Exercise brief: Whatever the data contains, copy all of it exactly.

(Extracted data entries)
● ● ● ● ● ● ●
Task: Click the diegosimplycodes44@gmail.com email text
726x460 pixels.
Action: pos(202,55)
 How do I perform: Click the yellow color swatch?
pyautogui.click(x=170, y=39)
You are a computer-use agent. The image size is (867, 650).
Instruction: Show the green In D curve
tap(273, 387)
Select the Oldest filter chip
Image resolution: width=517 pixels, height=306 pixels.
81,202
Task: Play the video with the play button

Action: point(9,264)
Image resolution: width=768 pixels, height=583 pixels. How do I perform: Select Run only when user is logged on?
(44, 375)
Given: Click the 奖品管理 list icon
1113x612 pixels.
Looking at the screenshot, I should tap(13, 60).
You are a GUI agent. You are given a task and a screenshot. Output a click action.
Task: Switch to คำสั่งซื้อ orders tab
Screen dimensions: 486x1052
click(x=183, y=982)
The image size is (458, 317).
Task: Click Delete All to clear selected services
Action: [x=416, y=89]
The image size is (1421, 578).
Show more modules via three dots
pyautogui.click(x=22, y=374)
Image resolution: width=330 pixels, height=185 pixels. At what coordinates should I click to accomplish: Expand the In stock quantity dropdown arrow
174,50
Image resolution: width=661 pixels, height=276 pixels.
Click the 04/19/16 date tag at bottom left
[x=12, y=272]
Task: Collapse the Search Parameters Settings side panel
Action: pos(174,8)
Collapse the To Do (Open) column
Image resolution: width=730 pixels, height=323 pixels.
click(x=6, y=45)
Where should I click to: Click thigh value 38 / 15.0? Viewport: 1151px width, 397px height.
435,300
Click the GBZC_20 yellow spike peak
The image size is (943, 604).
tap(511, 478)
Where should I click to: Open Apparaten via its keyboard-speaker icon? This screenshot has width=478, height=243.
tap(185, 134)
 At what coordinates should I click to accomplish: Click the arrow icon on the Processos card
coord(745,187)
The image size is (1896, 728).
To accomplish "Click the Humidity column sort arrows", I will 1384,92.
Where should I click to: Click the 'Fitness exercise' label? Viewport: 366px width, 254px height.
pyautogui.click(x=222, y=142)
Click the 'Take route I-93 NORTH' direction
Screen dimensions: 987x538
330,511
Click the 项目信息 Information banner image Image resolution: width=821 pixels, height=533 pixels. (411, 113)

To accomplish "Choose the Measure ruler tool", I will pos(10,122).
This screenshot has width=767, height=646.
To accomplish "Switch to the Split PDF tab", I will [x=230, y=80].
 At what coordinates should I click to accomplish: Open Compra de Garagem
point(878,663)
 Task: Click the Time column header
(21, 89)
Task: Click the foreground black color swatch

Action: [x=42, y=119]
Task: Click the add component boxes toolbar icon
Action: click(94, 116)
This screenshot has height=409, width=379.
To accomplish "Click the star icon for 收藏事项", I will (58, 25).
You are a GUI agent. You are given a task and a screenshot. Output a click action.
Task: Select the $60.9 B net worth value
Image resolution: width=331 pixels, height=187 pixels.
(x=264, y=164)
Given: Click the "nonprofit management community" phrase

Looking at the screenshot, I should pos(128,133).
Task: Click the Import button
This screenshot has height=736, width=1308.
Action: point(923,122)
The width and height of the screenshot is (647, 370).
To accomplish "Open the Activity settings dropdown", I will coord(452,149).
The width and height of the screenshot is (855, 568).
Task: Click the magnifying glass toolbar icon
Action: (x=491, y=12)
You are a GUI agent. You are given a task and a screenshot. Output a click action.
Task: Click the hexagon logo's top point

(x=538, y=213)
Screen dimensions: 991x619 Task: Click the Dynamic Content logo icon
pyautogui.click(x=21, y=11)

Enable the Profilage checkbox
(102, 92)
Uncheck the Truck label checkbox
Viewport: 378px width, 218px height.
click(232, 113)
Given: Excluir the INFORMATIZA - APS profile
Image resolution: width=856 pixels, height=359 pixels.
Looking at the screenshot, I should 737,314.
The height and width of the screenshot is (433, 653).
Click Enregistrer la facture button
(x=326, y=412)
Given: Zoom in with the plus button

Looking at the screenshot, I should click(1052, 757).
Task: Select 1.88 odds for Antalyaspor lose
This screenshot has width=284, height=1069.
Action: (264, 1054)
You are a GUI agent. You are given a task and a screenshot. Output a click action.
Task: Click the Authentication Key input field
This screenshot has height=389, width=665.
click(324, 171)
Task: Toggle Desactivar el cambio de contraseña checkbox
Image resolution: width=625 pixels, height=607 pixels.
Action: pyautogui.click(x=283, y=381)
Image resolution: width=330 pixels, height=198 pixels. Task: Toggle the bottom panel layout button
● ● ● ● ● ● ●
Solved problem:
Task: Click the diegosimplycodes44@gmail.com email text
726x460 pixels.
Action: pos(202,55)
 How do I perform: Click the yellow color swatch?
pyautogui.click(x=170, y=39)
You are a computer-use agent. The image size is (867, 650).
Instruction: Show the green In D curve
tap(273, 387)
Select the Oldest filter chip
Image resolution: width=517 pixels, height=306 pixels.
81,202
Task: Play the video with the play button

Action: point(9,264)
Image resolution: width=768 pixels, height=583 pixels. How do I perform: Select Run only when user is logged on?
(44, 375)
Given: Click the 奖品管理 list icon
1113x612 pixels.
Looking at the screenshot, I should tap(13, 60).
You are a GUI agent. You are given a task and a screenshot. Output a click action.
Task: Switch to คำสั่งซื้อ orders tab
Screen dimensions: 486x1052
click(x=183, y=982)
The image size is (458, 317).
Task: Click Delete All to clear selected services
Action: [x=416, y=89]
The image size is (1421, 578).
Show more modules via three dots
pyautogui.click(x=22, y=374)
Image resolution: width=330 pixels, height=185 pixels. At what coordinates should I click to accomplish: Expand the In stock quantity dropdown arrow
174,50
Image resolution: width=661 pixels, height=276 pixels.
Click the 04/19/16 date tag at bottom left
[x=12, y=272]
Task: Collapse the Search Parameters Settings side panel
Action: pos(174,8)
Collapse the To Do (Open) column
Image resolution: width=730 pixels, height=323 pixels.
click(x=6, y=45)
Where should I click to: Click thigh value 38 / 15.0? Viewport: 1151px width, 397px height.
435,300
Click the GBZC_20 yellow spike peak
The image size is (943, 604).
tap(511, 478)
Where should I click to: Open Apparaten via its keyboard-speaker icon? This screenshot has width=478, height=243.
tap(185, 134)
 At what coordinates should I click to accomplish: Click the arrow icon on the Processos card
coord(745,187)
The image size is (1896, 728).
To accomplish "Click the Humidity column sort arrows", I will 1384,92.
Where should I click to: Click the 'Fitness exercise' label? Viewport: 366px width, 254px height.
pyautogui.click(x=222, y=142)
Click the 'Take route I-93 NORTH' direction
Screen dimensions: 987x538
330,511
Click the 项目信息 Information banner image Image resolution: width=821 pixels, height=533 pixels. (411, 113)

To accomplish "Choose the Measure ruler tool", I will pos(10,122).
This screenshot has width=767, height=646.
To accomplish "Switch to the Split PDF tab", I will [x=230, y=80].
 At what coordinates should I click to accomplish: Open Compra de Garagem
point(878,663)
 Task: Click the Time column header
(21, 89)
Task: Click the foreground black color swatch

Action: [x=42, y=119]
Task: Click the add component boxes toolbar icon
Action: click(94, 116)
This screenshot has height=409, width=379.
To accomplish "Click the star icon for 收藏事项", I will (58, 25).
You are a GUI agent. You are given a task and a screenshot. Output a click action.
Task: Select the $60.9 B net worth value
Image resolution: width=331 pixels, height=187 pixels.
(x=264, y=164)
Given: Click the "nonprofit management community" phrase

Looking at the screenshot, I should pos(128,133).
Task: Click the Import button
This screenshot has height=736, width=1308.
Action: point(923,122)
The width and height of the screenshot is (647, 370).
To accomplish "Open the Activity settings dropdown", I will coord(452,149).
The width and height of the screenshot is (855, 568).
Task: Click the magnifying glass toolbar icon
Action: (x=491, y=12)
You are a GUI agent. You are given a task and a screenshot. Output a click action.
Task: Click the hexagon logo's top point

(x=538, y=213)
Screen dimensions: 991x619 Task: Click the Dynamic Content logo icon
pyautogui.click(x=21, y=11)

Enable the Profilage checkbox
(102, 92)
Uncheck the Truck label checkbox
Viewport: 378px width, 218px height.
click(232, 113)
Given: Excluir the INFORMATIZA - APS profile
Image resolution: width=856 pixels, height=359 pixels.
Looking at the screenshot, I should 737,314.
The height and width of the screenshot is (433, 653).
Click Enregistrer la facture button
(x=326, y=412)
Given: Zoom in with the plus button

Looking at the screenshot, I should click(1052, 757).
Task: Select 1.88 odds for Antalyaspor lose
This screenshot has width=284, height=1069.
Action: (264, 1054)
You are a GUI agent. You are given a task and a screenshot. Output a click action.
Task: Click the Authentication Key input field
This screenshot has height=389, width=665.
click(324, 171)
Task: Toggle Desactivar el cambio de contraseña checkbox
Image resolution: width=625 pixels, height=607 pixels.
Action: pyautogui.click(x=283, y=381)
Image resolution: width=330 pixels, height=198 pixels. Task: Toggle the bottom panel layout button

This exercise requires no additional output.